I’m reading Ayn Rand’s “Atlas Shrugged”…for the third time. Well, I should say I’m trying to read it again. I’ve tried twice before and each time lost interest and gave up somewhere between half-way to three-quarters of the way through. This time is a little different though. I’m working as a solopreneur now and have gained a different perspective on and appreciation for business and free enterprise.
The primary conflict throughout Atlas Shrugged is between the right of business owners to profit from their hard work and the social responsibility to benefit the greater good. Characters Dagny Taggart and Hank Rearden are chastised for applying their smarts and business acumen to the purpose of making a profit. Others find it abhorrent that they aren’t working solely with those less fortunate in mind.
As business owners, I believe we do have a responsibility to give back. And I know many professionals who donate to charity, host fundraisers, and give of their time and talent through volunteerism. I also believe we have to look out for our own financial well-being and set boundaries around how much we give away.
Sometimes as solopreneurs and professional services providers, we get approached by prospective clients who want to do business with us, but who don’t have a budget to bear our fair rates. I’ve had that happen on occasion and it’s a tough spot to be in. Do you lower your rates to the price point they can afford? Do you tell them your rates are non-negotiable? Do you meet them somewhere in between? Many of the folks looking for a lower rate aren’t simply trying to get your services on the cheap; they’re genuinely cash-strapped as they try to move their businesses forward. You might feel almost obligated to help them. But don’t lose sight of the fact you’ve got your own business to look out for, too.
Some things to keep in mind when a prospect can’t afford your rates…

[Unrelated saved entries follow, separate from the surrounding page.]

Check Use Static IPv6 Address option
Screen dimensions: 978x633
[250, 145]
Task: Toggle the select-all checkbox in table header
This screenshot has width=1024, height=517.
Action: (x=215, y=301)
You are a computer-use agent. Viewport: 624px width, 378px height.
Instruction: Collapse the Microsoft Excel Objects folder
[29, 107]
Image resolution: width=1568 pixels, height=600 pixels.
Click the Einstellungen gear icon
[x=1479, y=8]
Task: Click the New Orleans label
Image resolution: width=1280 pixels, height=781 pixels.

Could you give them a lower rate by asking them to do something to lessen your time and effort?
For example, I can give a lower rate for ghostwriting blogs if the client agrees to provide topics and bullet points with key details they want included in their posts. By eliminating my time to brainstorm topics and do research, I can give them a more favorable rate. Is there something your clients can do on their own that will allow you to shave some dollars from your quotes?

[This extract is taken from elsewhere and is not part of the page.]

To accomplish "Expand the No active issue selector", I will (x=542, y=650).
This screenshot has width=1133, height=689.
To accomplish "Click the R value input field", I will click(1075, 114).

How far is what they’re able to pay from your quoted amount?
If what your prospect can pay is within the realm of reasonableness, you might consider giving them a break. Seriously think about what you need to charge to stay whole financially and to make sure you won’t feel resentful as you’re working for less than you normally would.
By offering a lower rate, are you being unfair to your other clients?

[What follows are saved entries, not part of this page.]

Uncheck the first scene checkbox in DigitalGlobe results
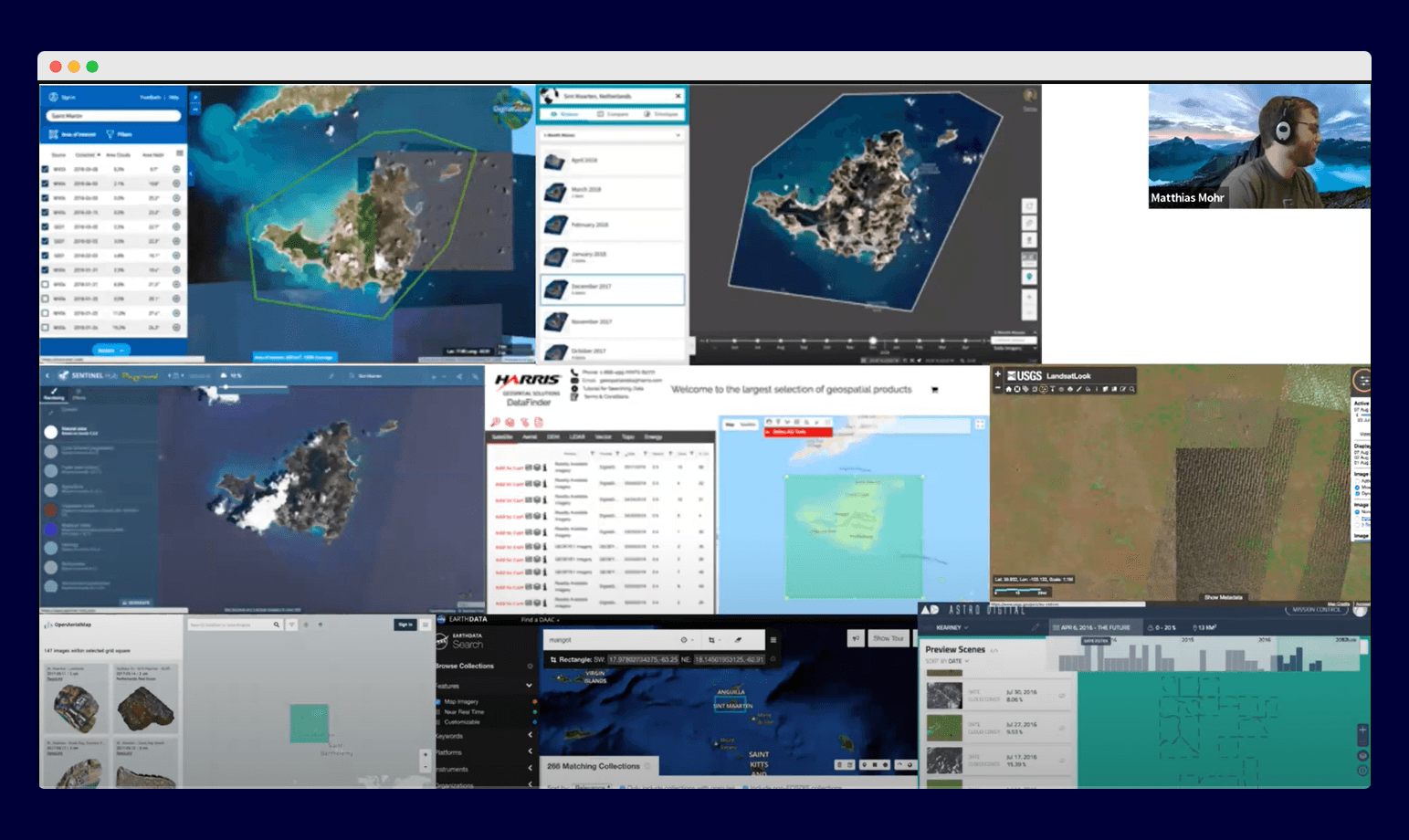The image size is (1409, 840). pos(46,169)
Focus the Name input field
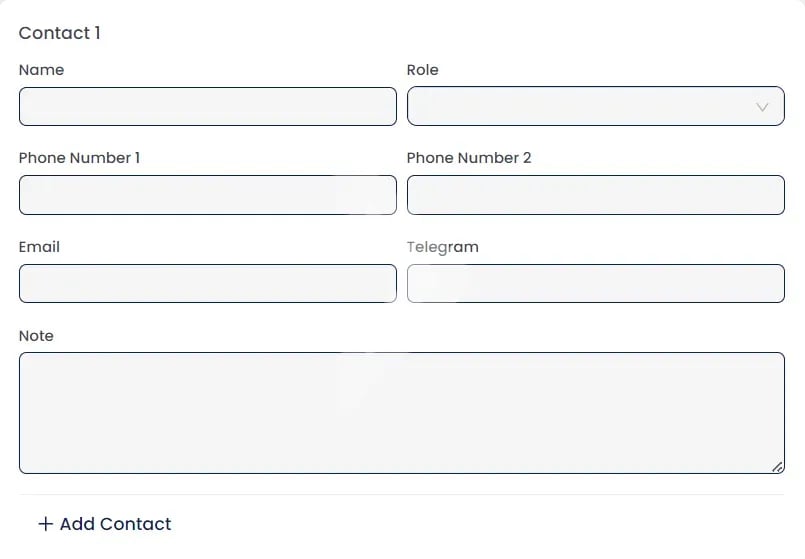The width and height of the screenshot is (805, 559). click(x=207, y=106)
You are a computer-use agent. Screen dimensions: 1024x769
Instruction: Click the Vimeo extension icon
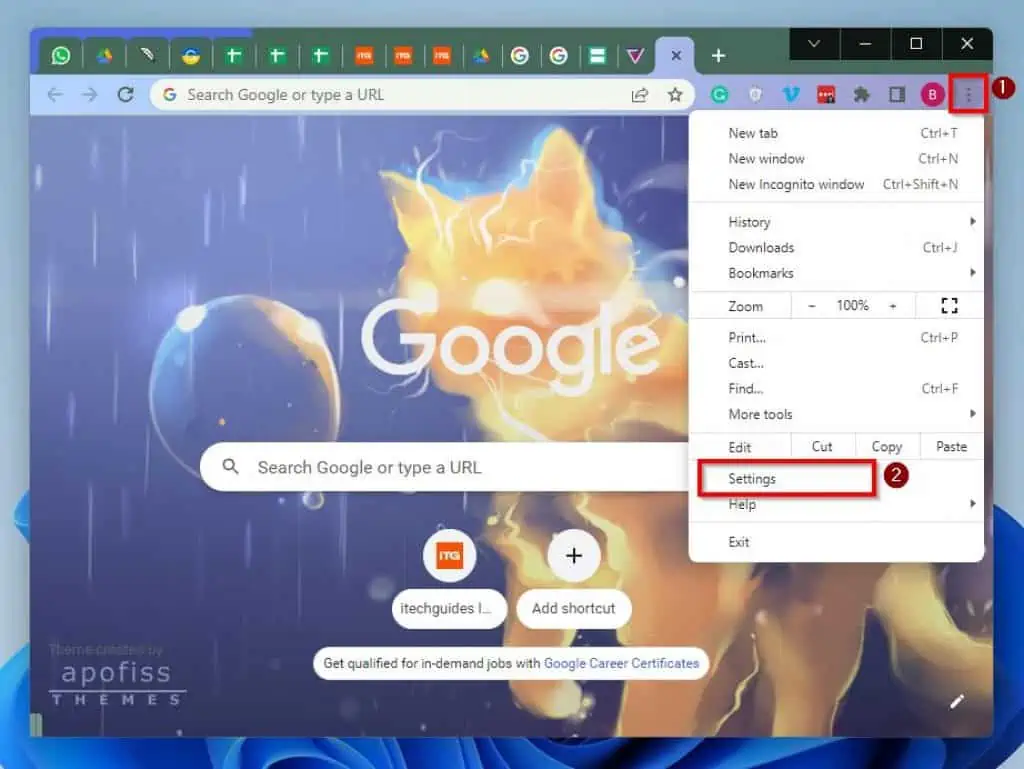pos(791,94)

Will you be chipping away at the foundation of trust you’ve built with your existing clients if you charge significantly less to a new prospect? While all client situations, project specifics, levels of collaboration, and other factors vary, you need to have some consistency in how you price your services. Giving blatant preferential treatment to one client wouldn’t be fair to your others. Of course, maybe your clients would never find out. But why risk it?
Will you be turning away higher paying work by taking on their project?
Definitely think about this! If taking on a lower-paying project will make you turn away more lucrative work, you might want to respectfully decline the opportunity with the prospect in need. It helps to have a list of other professionals in your field who you can refer them to. That gives them options and won’t make them feel completely abandoned.
Reminder: You’re in the business of running your business – not saving the world
As a business owner who knows the struggles of getting started and staying within budget, you’ll surely feel some empathy for prospects who can’t afford your services. It gnaws at me when I have to turn away work for someone who is struggling, and I expect you experience that regret, too. But as a solopreneur with limited time and a desire to run a profitable business, I can’t afford to save the world. Can you?